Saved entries
━━━━━━

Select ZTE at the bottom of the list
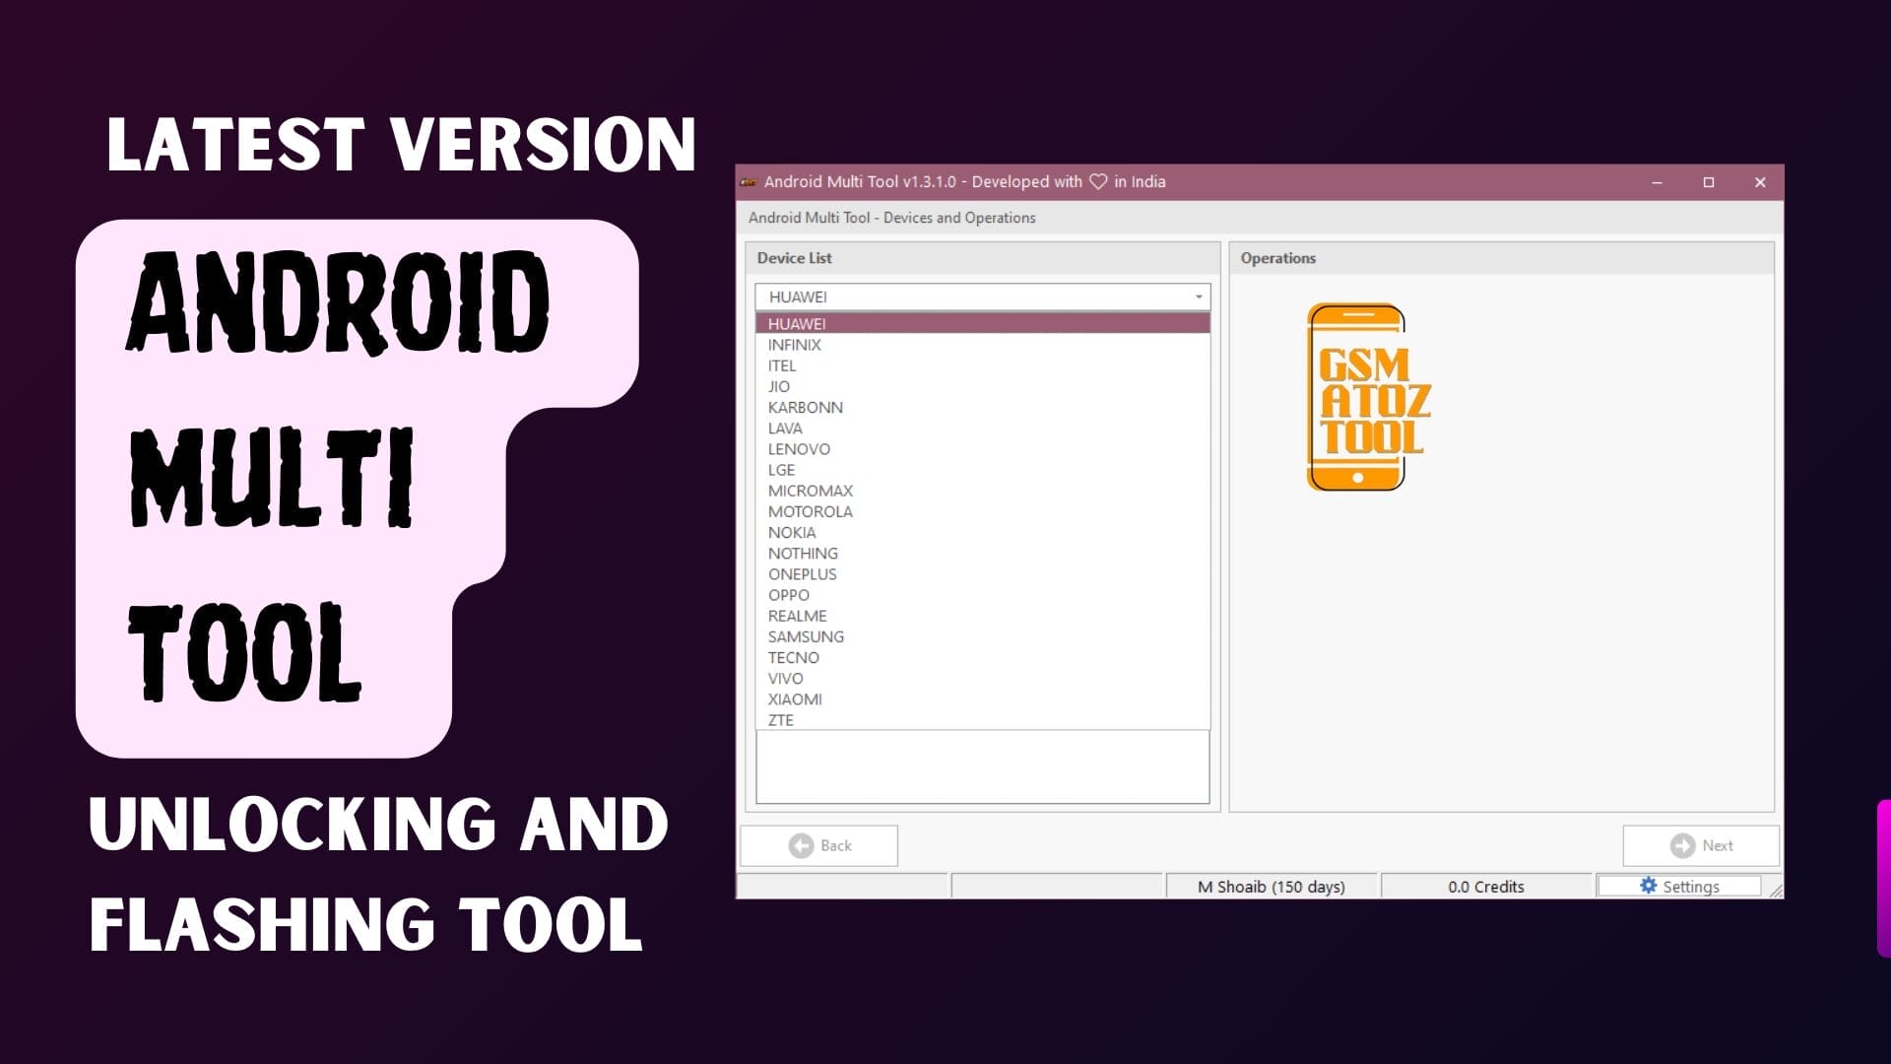The height and width of the screenshot is (1064, 1891). pos(779,720)
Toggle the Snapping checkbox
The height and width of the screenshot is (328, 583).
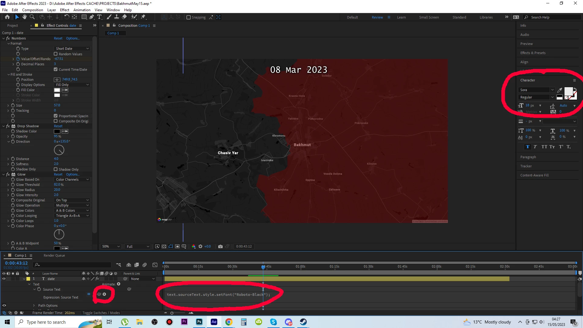point(189,17)
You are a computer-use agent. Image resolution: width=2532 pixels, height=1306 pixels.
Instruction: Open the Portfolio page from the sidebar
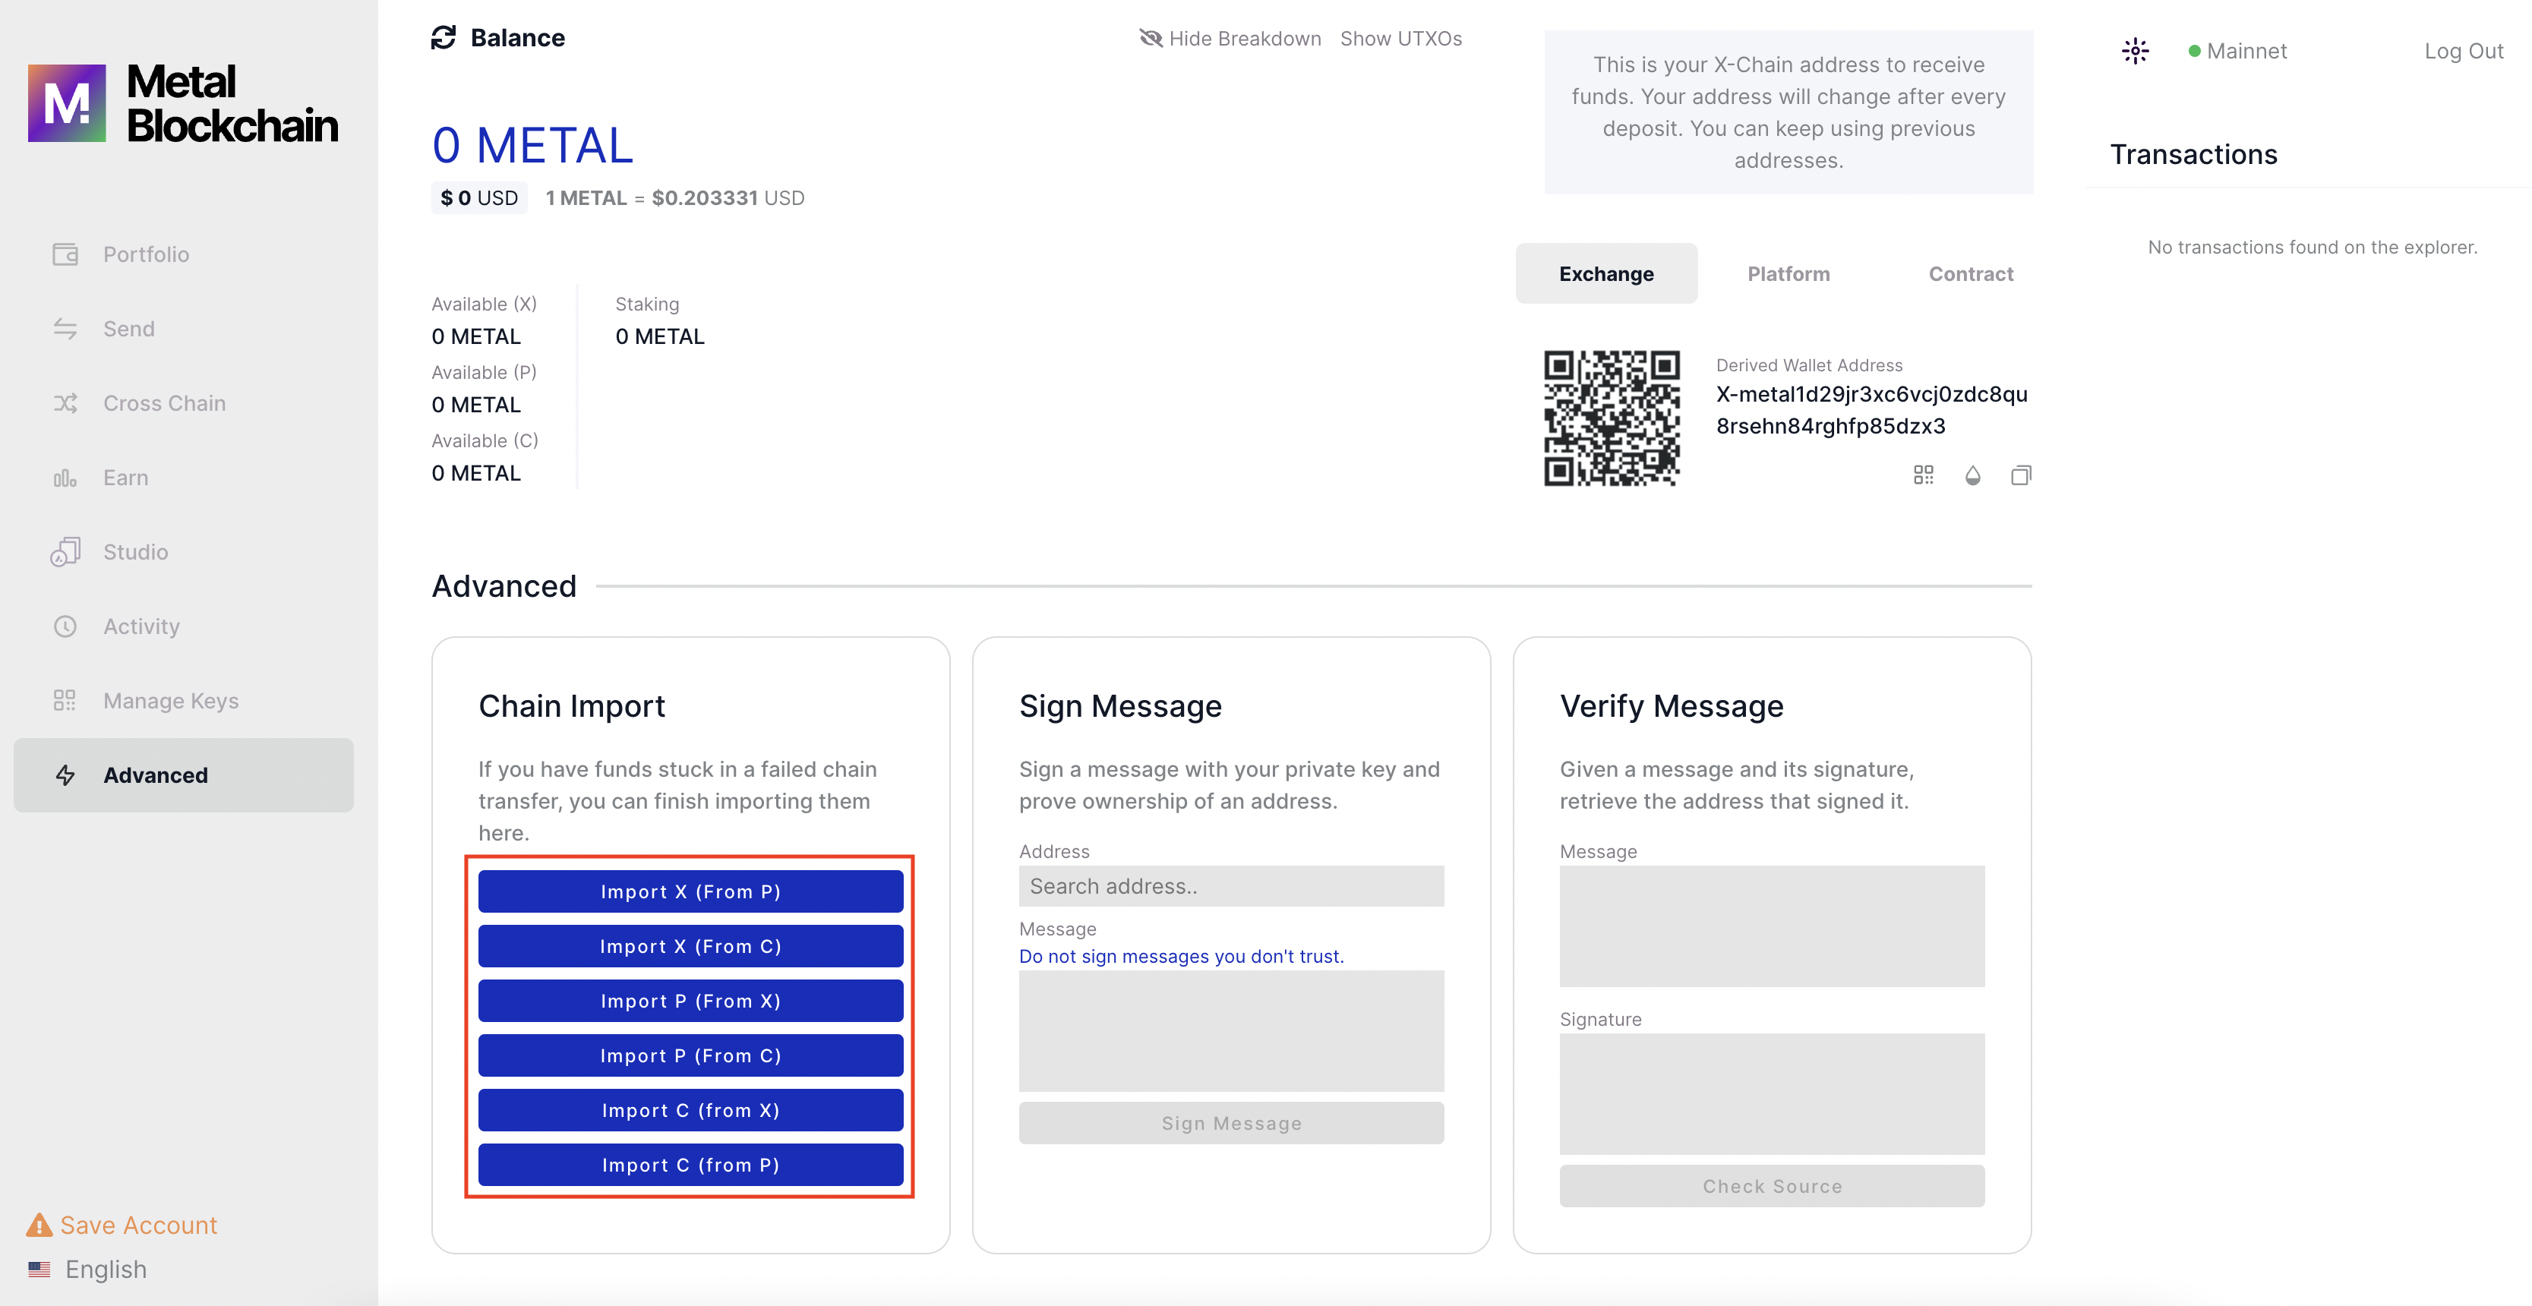pos(145,255)
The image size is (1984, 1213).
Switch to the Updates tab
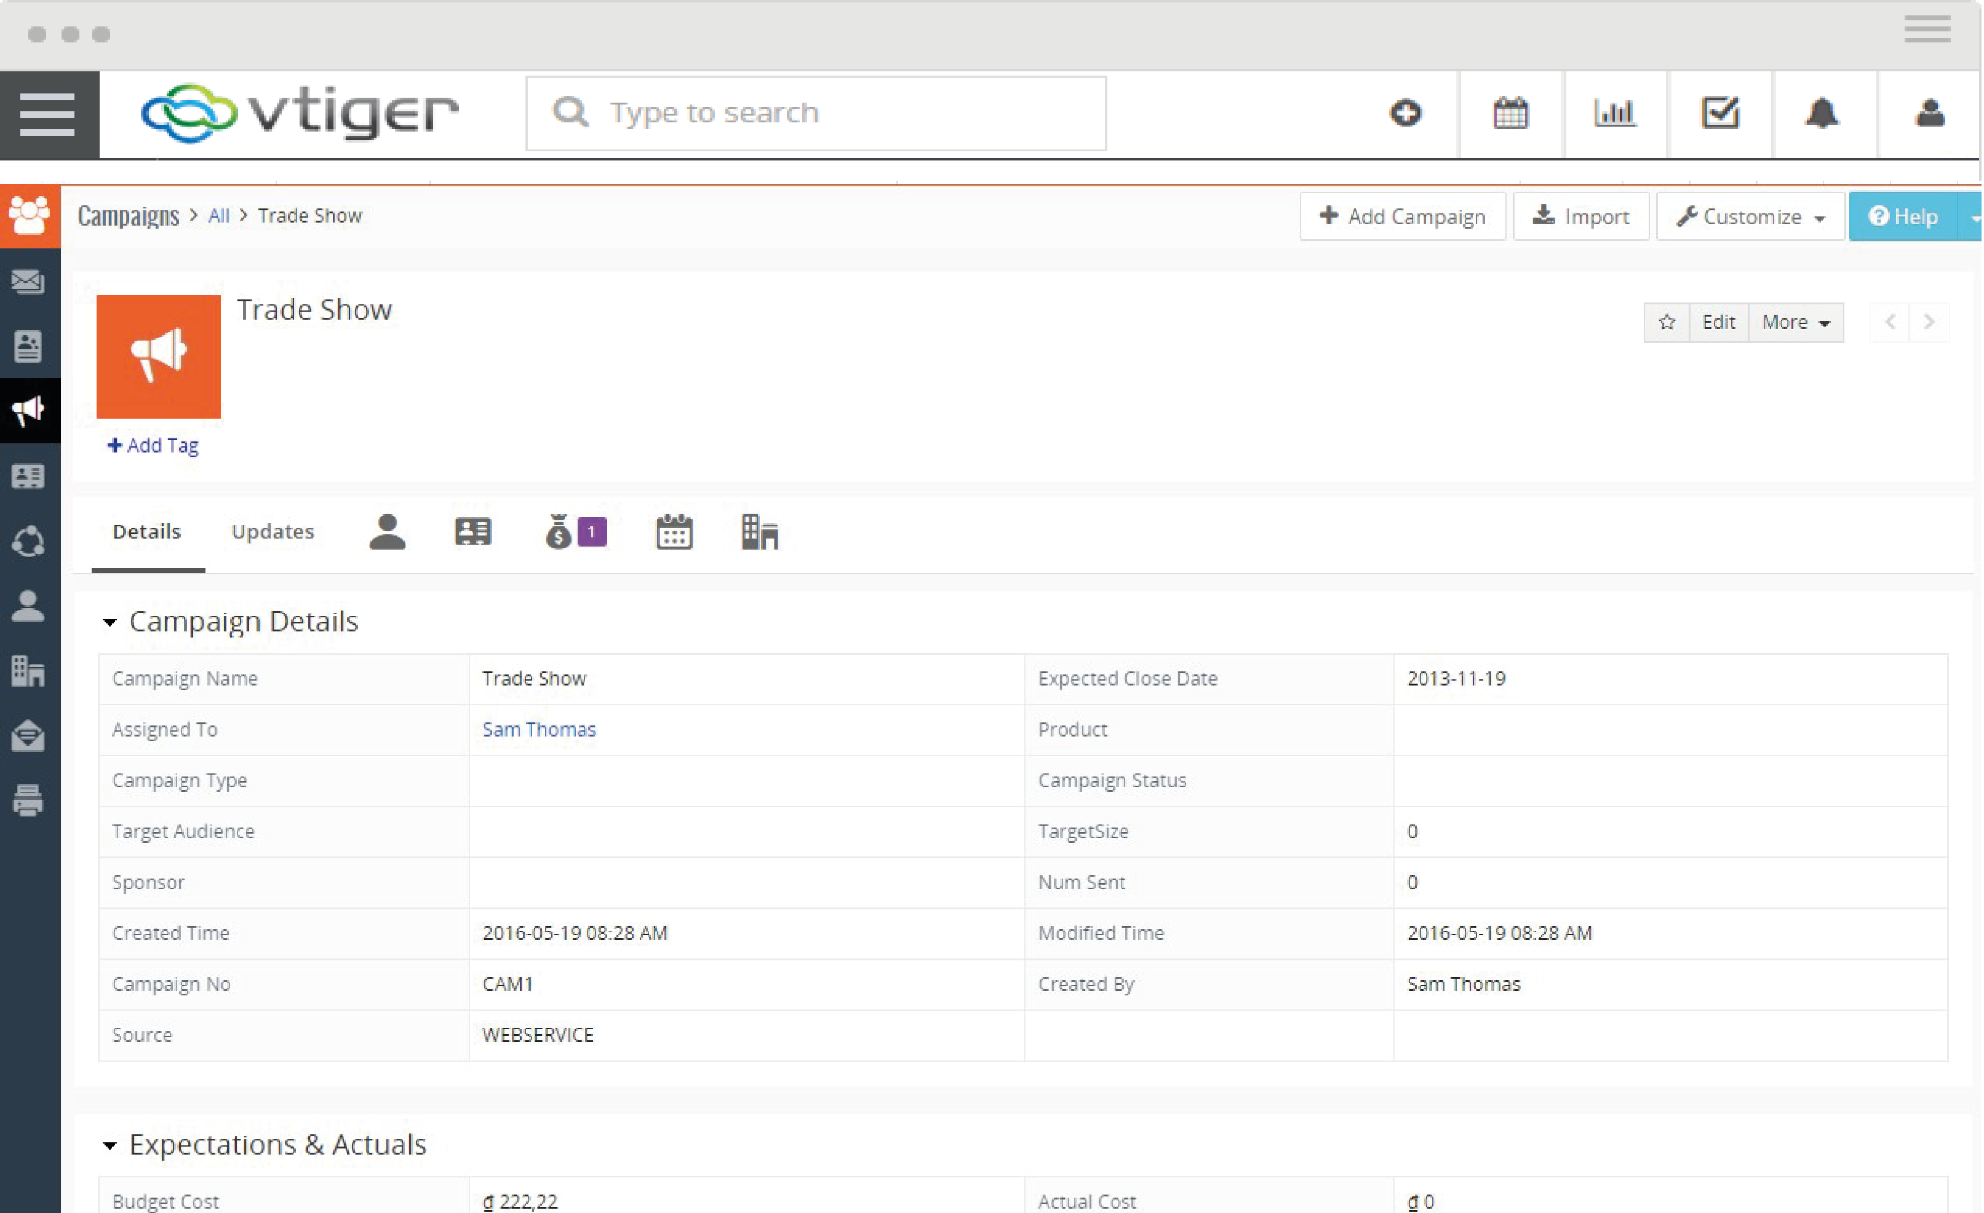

━━━━━━

• [Problem to solve]
Copy the records above exactly. Do not carry any picture into the copy.

• [Task answer]
Select ZTE at the bottom of the list
The height and width of the screenshot is (1064, 1891). pos(779,720)
Toggle the Snapping checkbox
The height and width of the screenshot is (328, 583).
point(189,17)
You are a computer-use agent. Image resolution: width=2532 pixels, height=1306 pixels.
Instruction: Open the Portfolio page from the sidebar
pos(145,255)
The image size is (1984, 1213).
Switch to the Updates tab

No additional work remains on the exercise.